Calculate Pearson's r with step-by-step computation, Fisher z confidence intervals, t-test significance, covariance, and full deviation table.
Pearson's r is the most widely used measure of linear association between two variables. Our calculator doesn't just give you the number — it shows the complete step-by-step computation: deviations from means, cross-products, sums of squares, and the final formula. You can verify every calculation by hand.
Beyond the coefficient, get Fisher z-transform confidence intervals (90%, 95%, 99%), t-test significance testing with customizable α levels, covariance, and comprehensive interpretation guidance. The computation table shows (x−x̄), (y−ȳ), their product, and squared deviations for each data point.
Preset datasets cover classic scenarios: height vs weight (strong positive), IQ vs income (moderate), temperature vs heating costs (strong negative). Each demonstrates a different correlation strength and direction. Check the example with realistic values before reporting. Use the steps shown to verify rounding and units. Cross-check this output using a known reference case. Use the example pattern when troubleshooting unexpected results. Validate that outputs match your chosen standards.
This calculator's step-by-step computation is its key differentiator. Instead of a black-box r value, you see every deviation, cross-product, and sum. This is invaluable for statistics students learning the formula, researchers verifying software output, and anyone who values transparency.
The Fisher z confidence interval is a feature most basic calculators omit but is essential for proper statistical inference. Knowing r = 0.65 is less useful than knowing 95% CI [0.31, 0.85] — the interval communicates uncertainty.
r = Σ(xᵢ−x̄)(yᵢ−ȳ) / √[Σ(xᵢ−x̄)²·Σ(yᵢ−ȳ)²]. t = r√(n−2)/√(1−r²), df=n−2. Fisher z = ½·ln((1+r)/(1−r)), SE_z = 1/√(n−3).
Result: r = 0.9972, R² = 0.9945, t = 35.58 (p < 0.001), 95% CI [0.9872, 0.9994]
Height and weight show a very strong positive linear correlation. 99.45% of weight variation is linearly associated with height. The Fisher z CI confirms the true population r is between 0.987 and 0.999.
Pearson's r is the ratio of covariance to the product of standard deviations: r = Cov(X,Y)/(SD_X · SD_Y). Expanding Cov(X,Y) = Σ(xᵢ−x̄)(yᵢ−ȳ)/(n−1), we get the familiar formula. The denominator normalizes the covariance to the [−1, +1] range regardless of variable scales.
If all points fall exactly on a line with positive slope, every (xᵢ−x̄)(yᵢ−ȳ) term is positive, and r = +1. If the line has negative slope, they're all negative, giving r = −1. Scattered points produce a mix of positive and negative terms that partially cancel, yielding |r| < 1.
The null hypothesis H₀: ρ = 0 is tested using t = r√(n−2)/√(1−r²) with n−2 degrees of freedom. Reject H₀ when |t| > t_critical. For testing H₀: ρ = ρ₀ (some non-zero value), convert to z-scores: z = (z_r − z_ρ₀) / SE_z, where z_r = Fisher transform of r and SE_z = 1/√(n−3).
In psychology and social sciences, Cohen's guidelines classify r = 0.10 as small, 0.30 as medium, 0.50 as large. In medical research, r = 0.30 might be clinically meaningful. In physics, r < 0.99 might indicate measurement error. Always interpret r in context, not by universal cutoffs.
Pearson's r measures the strength and direction of linear association. It ranges from −1 (perfect negative) through 0 (no linear relationship) to +1 (perfect positive). Only linear relationships are captured — a perfect parabola gives r ≈ 0.
Raw r has a skewed sampling distribution, especially near ±1. Fisher's z-transform converts r to a normally distributed z-score, enabling accurate confidence intervals and hypothesis tests for the population correlation ρ.

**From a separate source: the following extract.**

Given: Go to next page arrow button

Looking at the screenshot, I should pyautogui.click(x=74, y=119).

Ideally: (1) both variables are continuous, (2) relationship is linear, (3) no extreme outliers, (4) bivariate normality for significance tests. It's robust to mild violations of normality with n ≥ 30.

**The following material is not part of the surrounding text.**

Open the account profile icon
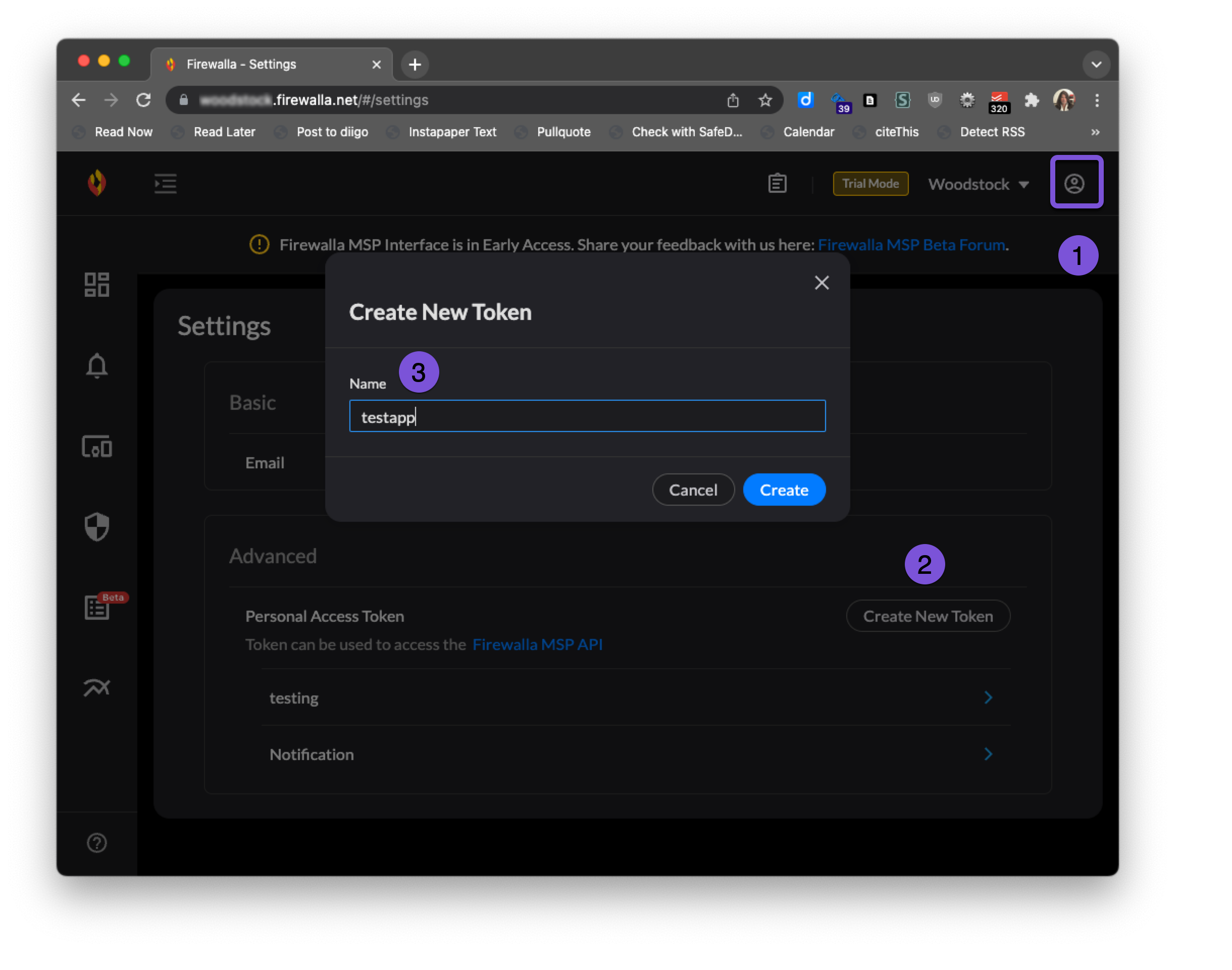 [1075, 183]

Pearson measures linear association using raw values. Spearman measures monotonic association using ranks. For linear relationships, both give similar results. For nonlinear monotonic relationships (log, exponential), Spearman is higher.
CI width depends on n and |r|. With n=10 and r=0.50, a 95% CI might be [−0.17, 0.87]. You need about n=40 for useful CIs with moderate correlations. Larger samples → narrower CIs.
Yes. A single extreme point can inflate r from 0.1 to 0.8 or deflate it from 0.9 to 0.3. Always check for outliers before interpreting Pearson's r, or use Spearman's rank correlation instead.